Raw data:
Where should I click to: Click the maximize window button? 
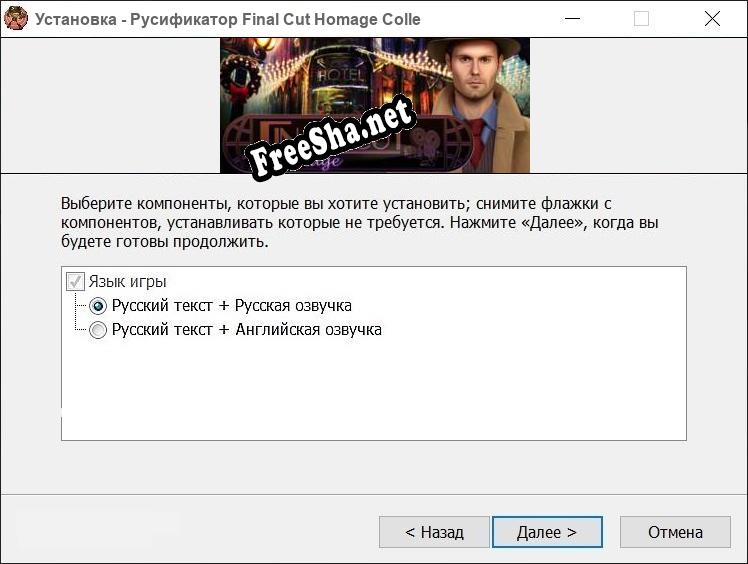[x=641, y=19]
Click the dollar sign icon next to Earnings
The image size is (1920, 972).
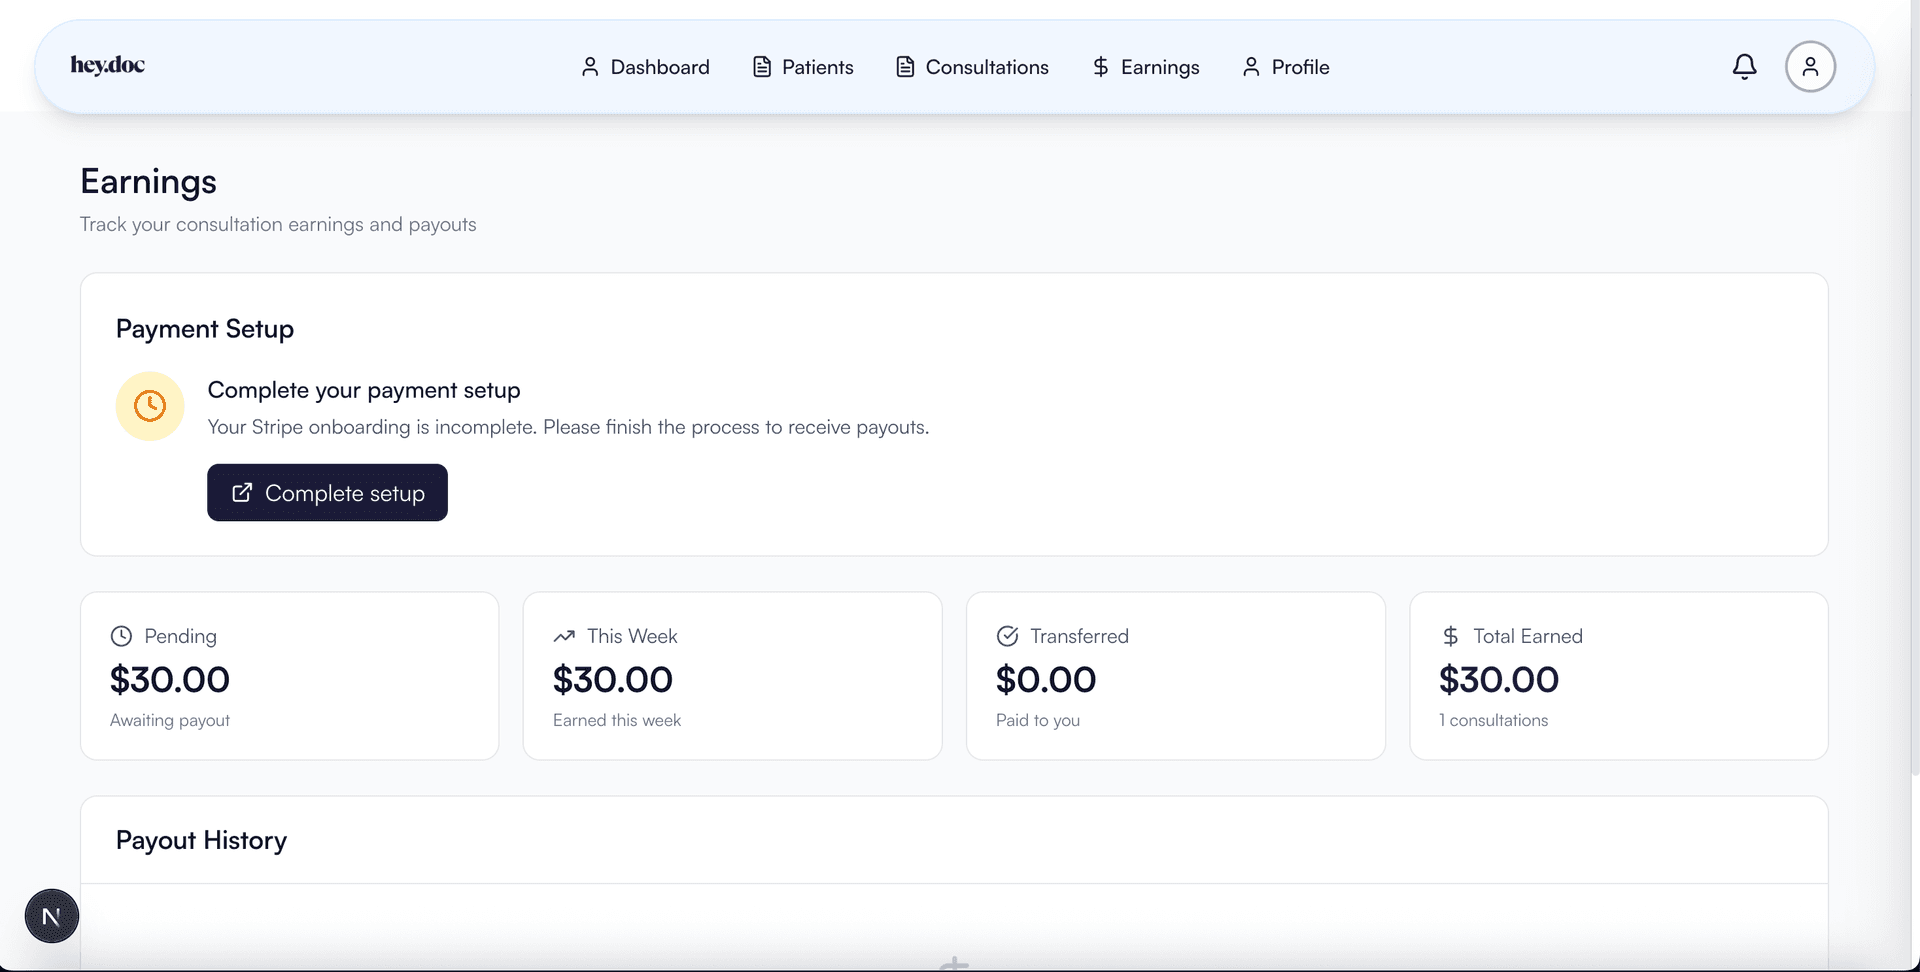1100,66
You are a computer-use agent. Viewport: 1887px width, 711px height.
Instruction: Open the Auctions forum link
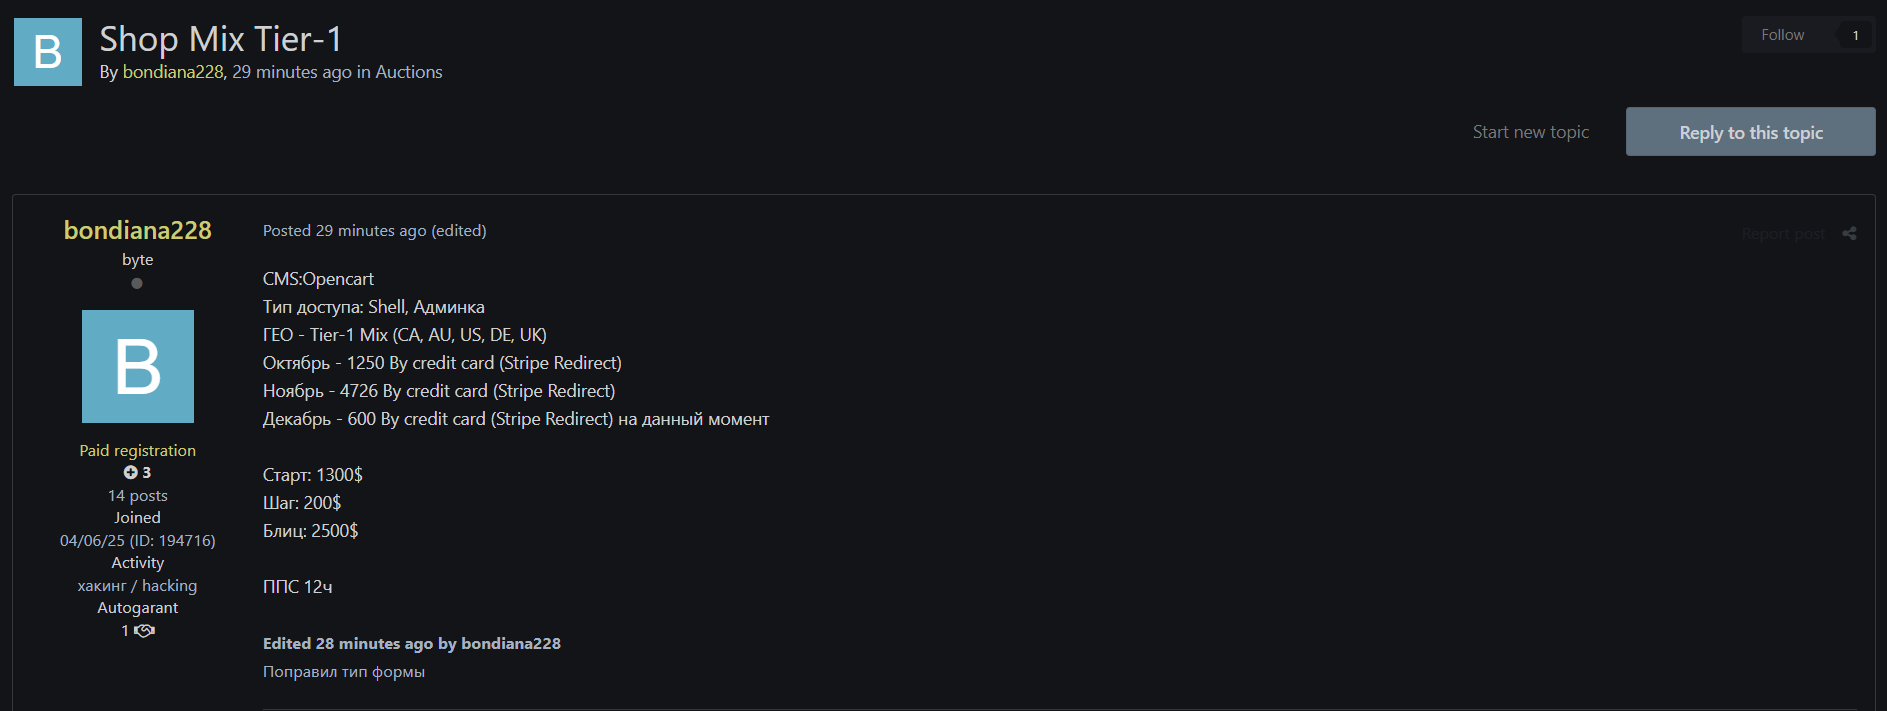(x=408, y=72)
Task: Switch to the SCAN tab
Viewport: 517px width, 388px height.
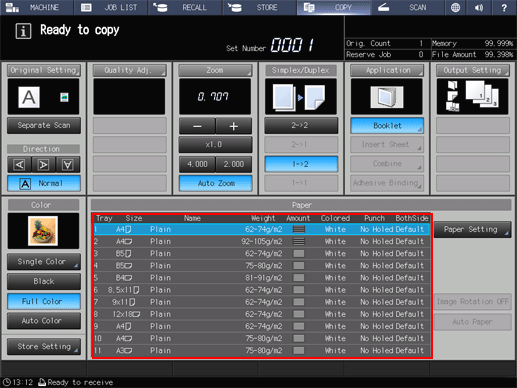Action: coord(407,7)
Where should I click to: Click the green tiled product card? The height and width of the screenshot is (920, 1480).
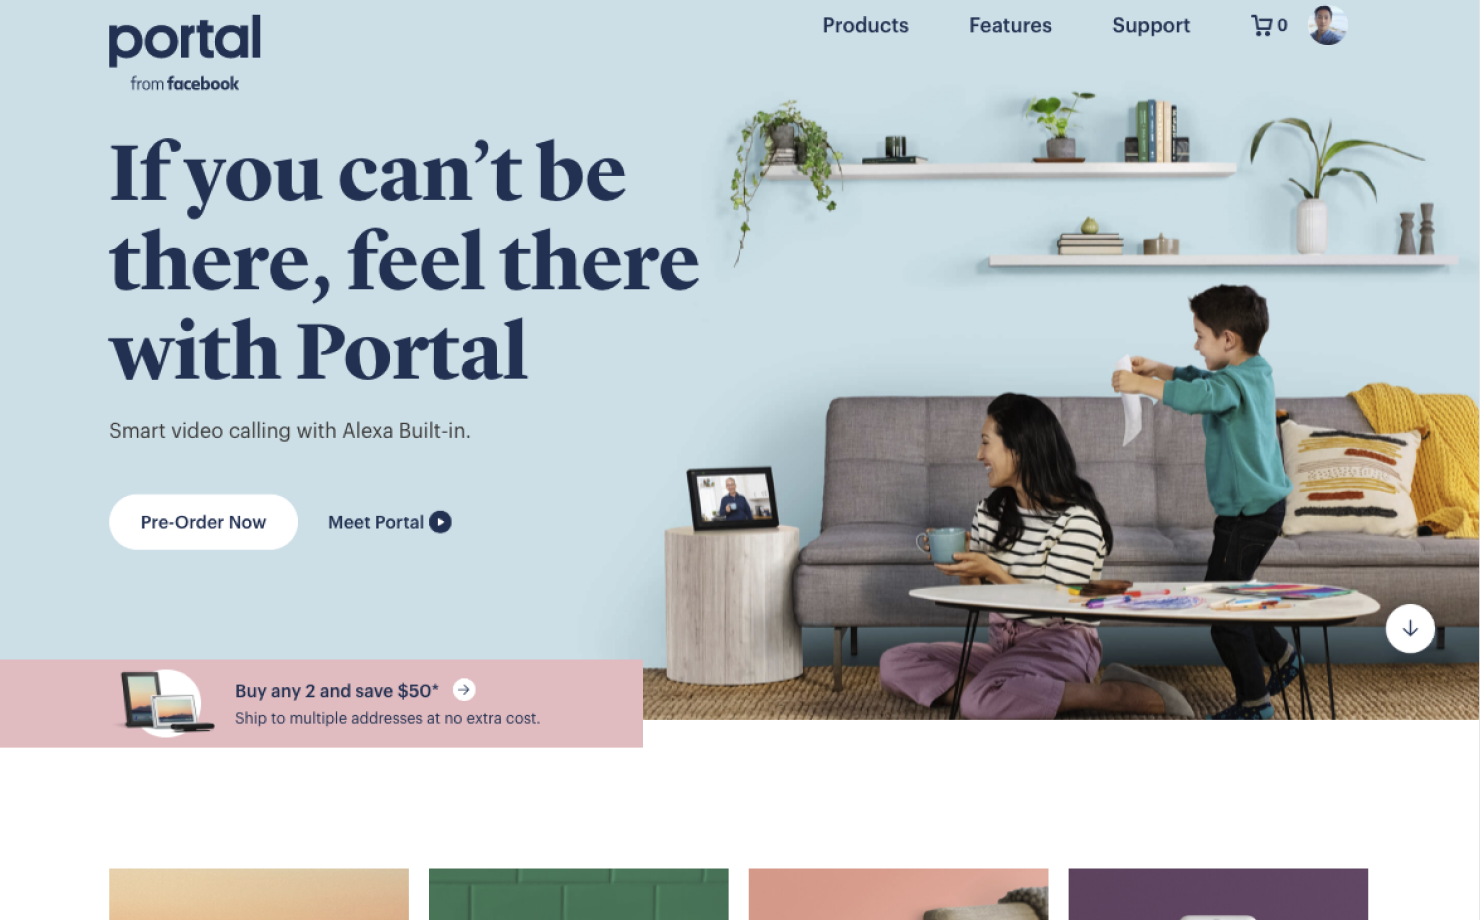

Exercise prompt:
Rewrite the lines from the one containing "Task: Switch to the SCAN tab" through the end of the items, changing "green" to "blue" and keeping everything else as it is. Leave the pictures out of your answer.

Result of the task:
Task: Switch to the SCAN tab
Viewport: 517px width, 388px height.
Action: coord(407,7)
Where should I click to: Click the blue tiled product card? The height and width of the screenshot is (920, 1480).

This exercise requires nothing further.